In United States history, the Kentucky and Virginia resolutions were political statements in favor of states’ rights, written secretly by Thomas Jefferson and James Madison, the third and fourth presidents of the Union. They were indeed passed by the two states in opposition to the federal Alien Act and Sedition Acts. The resolutions attacked the Sedition Acts, which extended the powers of the federal government. The resolutions declared that the Constitution was a compact, an agreement among the states. They claimed the federal government had no right to exercise powers not specifically designated to it, and that should the federal government assume such powers, its acts under them would be void. Thus it was the right of the states to determine the constitutionality of such laws passed by Congress.
Here in 2010, America faces a crisis of vast federal government overreach, running far beyond the scope of our most important founders, Jefferson and Madison. The neocon-influenced Bush administration was a model of overreach. And the Obama-fronted Radical Progressive Movement (RPM) has now proven to be the inciter of a massive states’ rights movement that has come to be known as the TEA party movement. The TEA party movement is not about Republicans, and certainly not about Democrats. It is clear that just as the Bush administration was hijacked by the Wolfowitz-influenced big-government, nation-building concept of government, the Obama administration is largely Marxist in orientation, finding its footing in the likes of Saul Alinsky’s Rules for Radicals, Cass R. Sunstein’s The Second Bill of Rights, Robert Creamer’s Stand Up Straight, and Marx and Engels’s famous The Communist Manifesto. If my inclusion of The Communist Manifesto seems a little harsh to you, perhaps you have not taken a look at the manifesto’s 10 guiding principles of revolution. If you remember your history, you of course remember that Karl Marx was principally about centralizing all instruments of production in the hands of the state.

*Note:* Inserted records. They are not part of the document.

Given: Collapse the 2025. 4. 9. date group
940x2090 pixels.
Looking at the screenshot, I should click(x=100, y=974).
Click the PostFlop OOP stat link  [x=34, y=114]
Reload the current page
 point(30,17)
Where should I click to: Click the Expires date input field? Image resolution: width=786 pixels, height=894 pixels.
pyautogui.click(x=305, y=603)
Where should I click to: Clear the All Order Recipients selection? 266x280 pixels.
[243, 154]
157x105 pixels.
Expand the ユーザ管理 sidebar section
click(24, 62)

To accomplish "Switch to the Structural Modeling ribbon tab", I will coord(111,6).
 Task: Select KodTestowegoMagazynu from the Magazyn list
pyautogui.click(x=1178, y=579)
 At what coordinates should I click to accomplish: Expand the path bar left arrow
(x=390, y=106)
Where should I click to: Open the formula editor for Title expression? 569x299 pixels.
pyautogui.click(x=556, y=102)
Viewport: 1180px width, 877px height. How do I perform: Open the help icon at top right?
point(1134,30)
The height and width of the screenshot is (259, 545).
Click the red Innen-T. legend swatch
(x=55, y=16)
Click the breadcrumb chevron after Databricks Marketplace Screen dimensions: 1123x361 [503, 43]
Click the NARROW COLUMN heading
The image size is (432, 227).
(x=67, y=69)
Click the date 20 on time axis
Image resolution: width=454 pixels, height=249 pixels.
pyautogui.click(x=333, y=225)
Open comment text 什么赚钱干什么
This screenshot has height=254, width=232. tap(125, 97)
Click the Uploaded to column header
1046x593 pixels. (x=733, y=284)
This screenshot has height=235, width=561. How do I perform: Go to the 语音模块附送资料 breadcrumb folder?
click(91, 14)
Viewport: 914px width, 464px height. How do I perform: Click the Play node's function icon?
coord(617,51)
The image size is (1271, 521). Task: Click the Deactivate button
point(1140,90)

Sheriff Mack writes that James Madison said, “We can safely rely on the disposition of the state legislatures to erect barriers against the encroachments of the national authority.” Today Arizona is taking just such a stand against Obama overreach. And all Jeffersonian government supporters are in lockstep with Arizona. The Kentucky and Virginia resolutions act as a beacon ahead for all believers in a constitutional republican form of government. “Don’t Tread on Me” yellow flags featuring a blue rattlesnake will be an increasingly common sight as America moves forward to the critical fall elections that will replace politicians friendly to Obamacare, cap and trade, and Wall Street bailouts with Kentucky and Virginia resolution conservatives.